The Continentals’ Last Claimant: The Story of Lemuel Cook

Emerging Revolutionary War welcomes guest historian Kevin Pawlak

New York state has a rich American Revolution history. Battlefields at Saratoga, Oriskany, Fort Ticonderoga, Long Island, and more dot the state’s connection to our nation’s founding. But growing up in the western part of the state, those sites were at least a few hours’ drive.

Recently, I discovered a neat story related to the American Revolution that was in my own home county—Orleans County. It is not a battlefield, though it is about a man who stood on those battlefields with George Washington’s Continental Army.
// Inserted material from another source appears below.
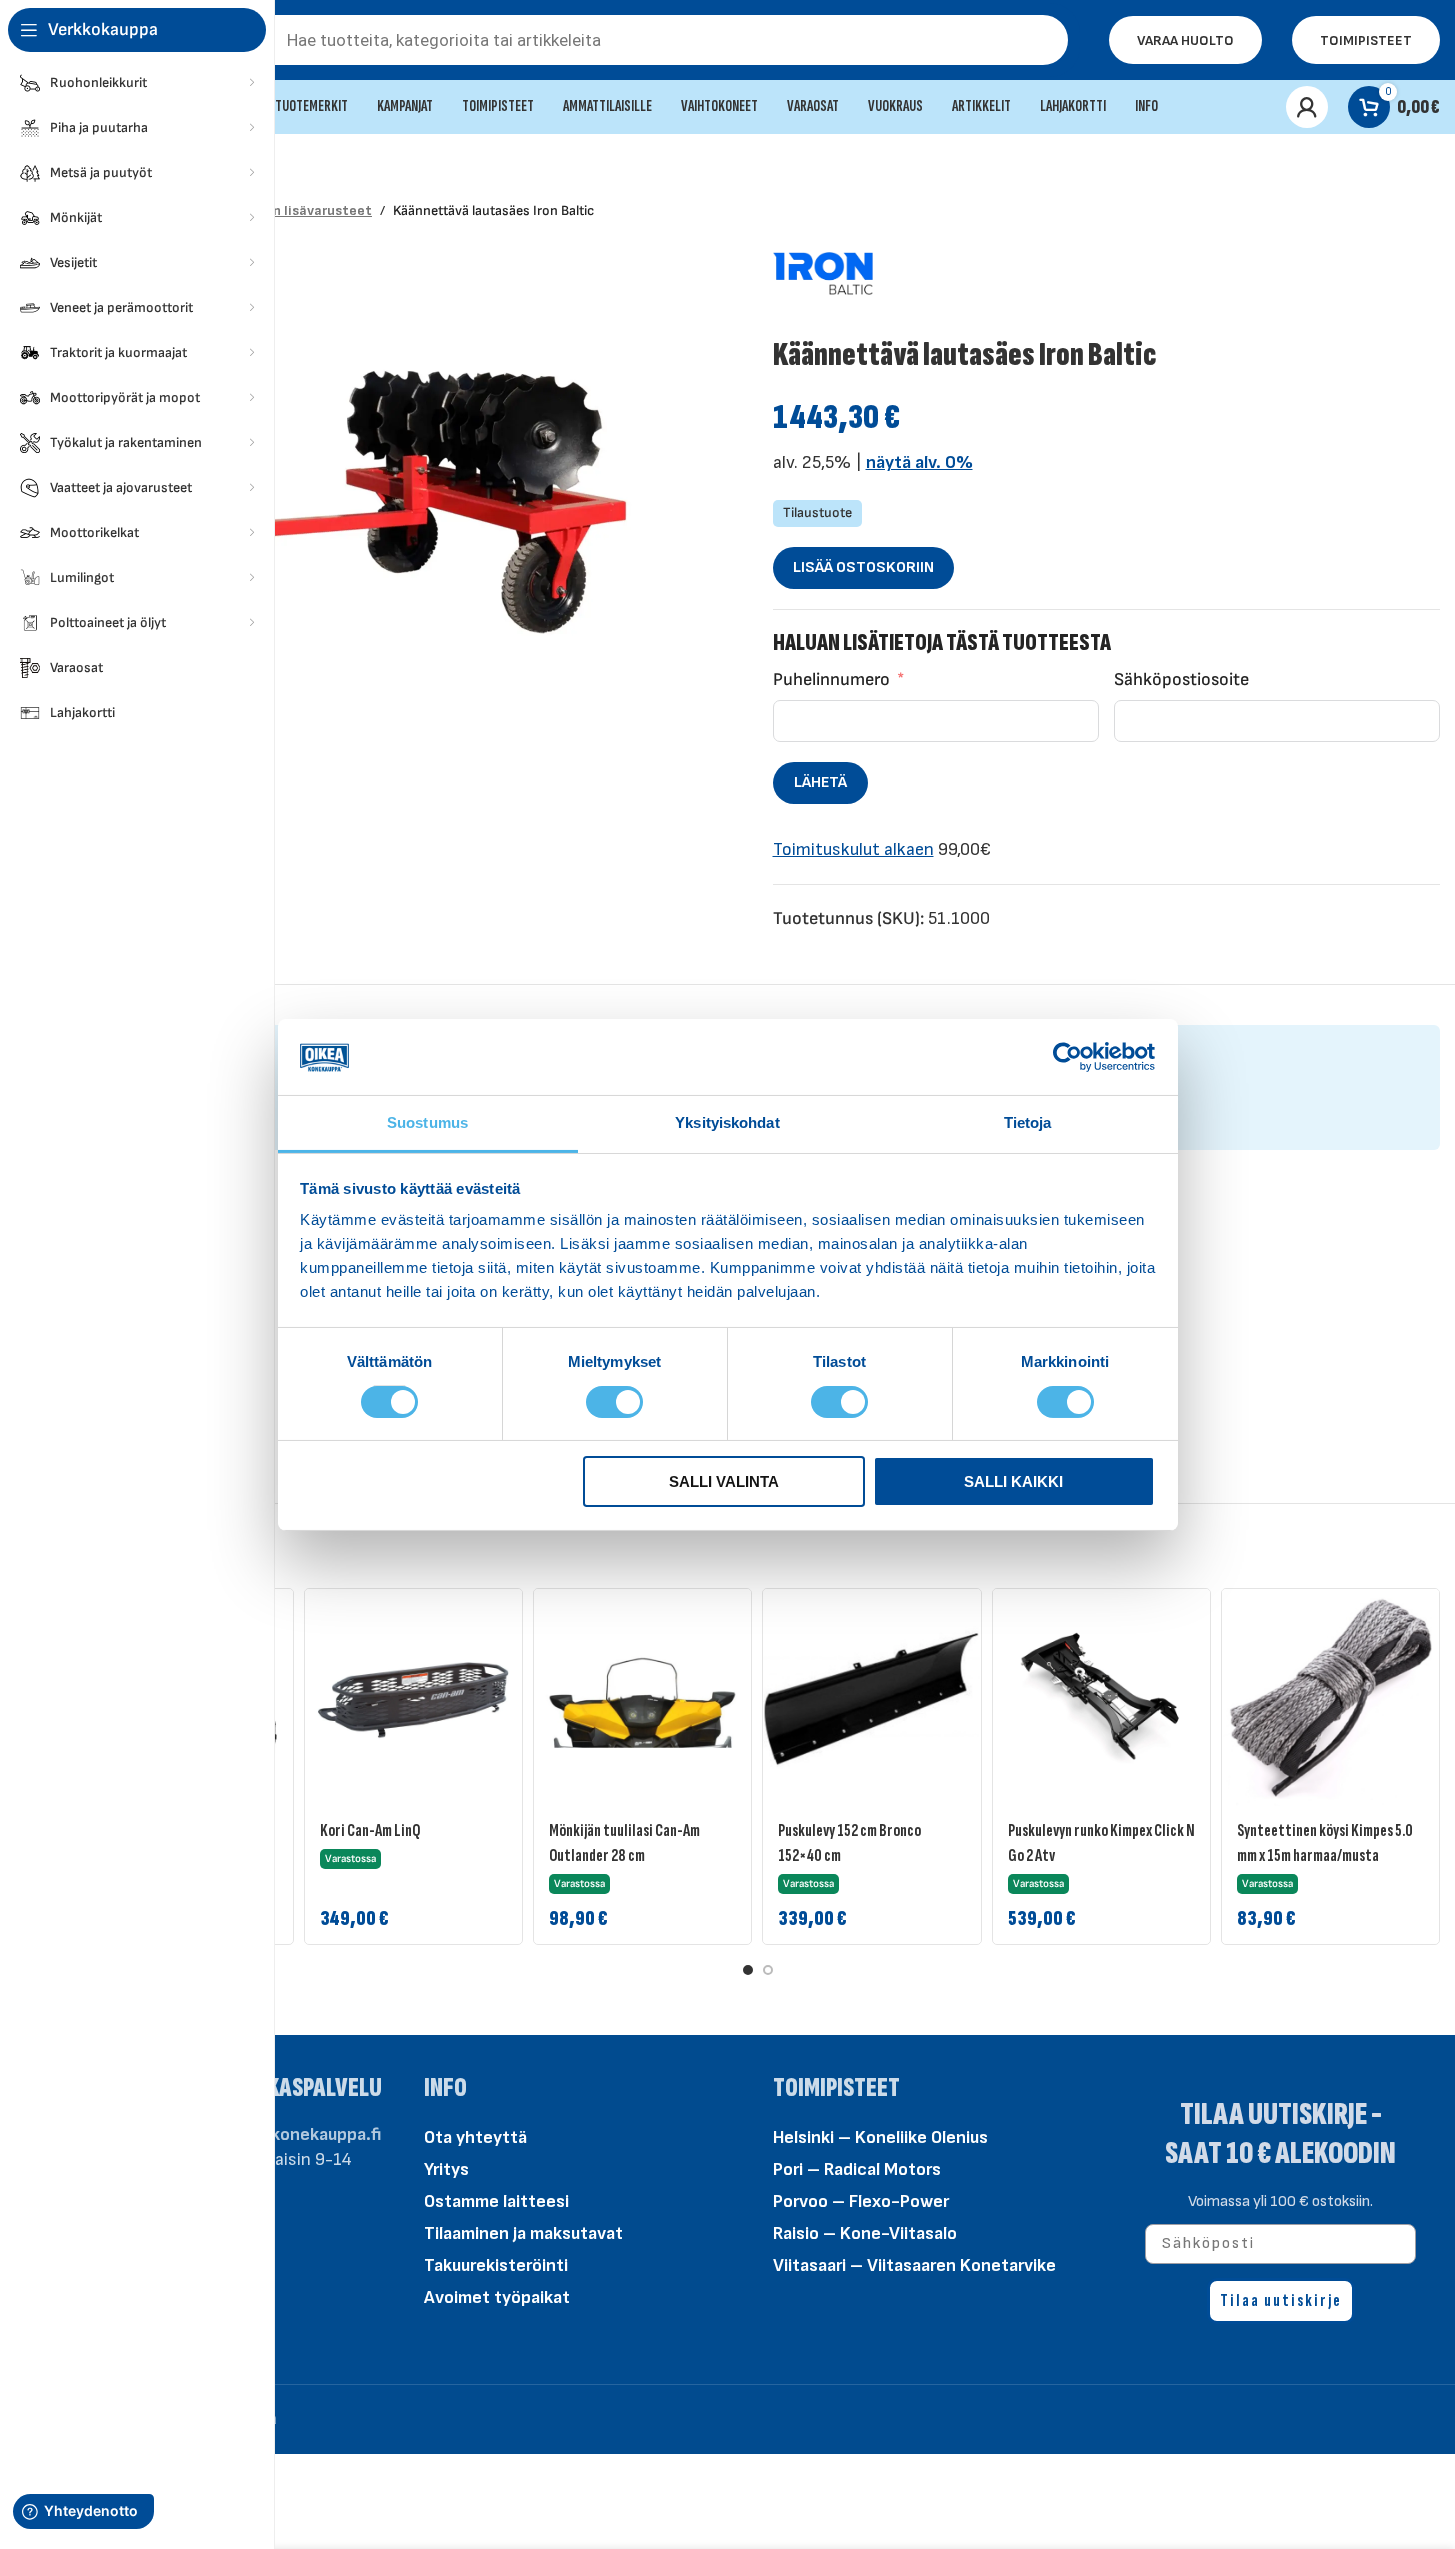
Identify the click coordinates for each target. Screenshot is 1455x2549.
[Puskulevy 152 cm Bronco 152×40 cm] (871, 1697)
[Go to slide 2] (768, 1970)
Lemuel Cook, who died at the age of 107, spent the last thirty years of his life in the next town over from my hometown and died there. While he was not the last surviving veteran of the war for America’s independence, he was the last to claim a pension for his service.

Lemuel Cook

Ninety-one years prior to his death in 1866, the sixteen-year-old Connecticut native enlisted with the 2nd Continental Light Dragoons. He saw service with the dragoons at Brandywine and Yorktown.

Cook moved frequently after his service expired until he settled in Clarendon, New York in 1832. Cook’s devotion to the nation he helped create never waned until his dying days. He regularly attended town hall meetings and elections until a few years before his death. Souvenir seekers continually asked for the old veteran’s autograph, which he obliged. In 1861, a photographer captured this national treasure in a photograph.
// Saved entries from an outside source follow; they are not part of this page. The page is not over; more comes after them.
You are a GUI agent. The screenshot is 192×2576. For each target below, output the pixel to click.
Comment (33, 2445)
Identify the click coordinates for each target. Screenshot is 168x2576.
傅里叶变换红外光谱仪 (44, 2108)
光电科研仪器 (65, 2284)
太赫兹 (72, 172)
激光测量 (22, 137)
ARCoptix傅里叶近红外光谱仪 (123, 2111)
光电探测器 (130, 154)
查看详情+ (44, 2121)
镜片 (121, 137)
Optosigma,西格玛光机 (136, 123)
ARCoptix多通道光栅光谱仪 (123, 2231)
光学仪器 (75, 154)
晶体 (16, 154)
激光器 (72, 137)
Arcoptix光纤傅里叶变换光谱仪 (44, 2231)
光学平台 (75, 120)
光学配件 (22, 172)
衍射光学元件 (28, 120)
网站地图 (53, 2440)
Unfortunately, even Cook could not defeat Father Time. As he aged, his speech became “very fragmentary,” according to one newspaper. “He recalls the past slowly, and with difficulty, but when he has his mind fixed upon it, all seems to come up clear.” Despite his weariness, Cook’s spunk occasionally showed, “the old determination still manifesting itself in his look and words.” Specifically, during an interview in the midst of the American Civil War, Cook pounded his cane on the floor and proclaimed, “It is terrible, but terrible as it is the rebellion must be put down.” Incredibly, he lived to see the rebellion “put down” and died on May 20, 1866.

Cook’s grave, located in the Cook Cemetery on Munger Road in Clarendon, suffered damage in a windstorm in 2017 but was quickly fixed. In the same year, descendants and local historians unveiled a state historic marker alerting passersby to this unique niche of Revolutionary War history in a place far from the famous battlefields that achieved our nation’s independence.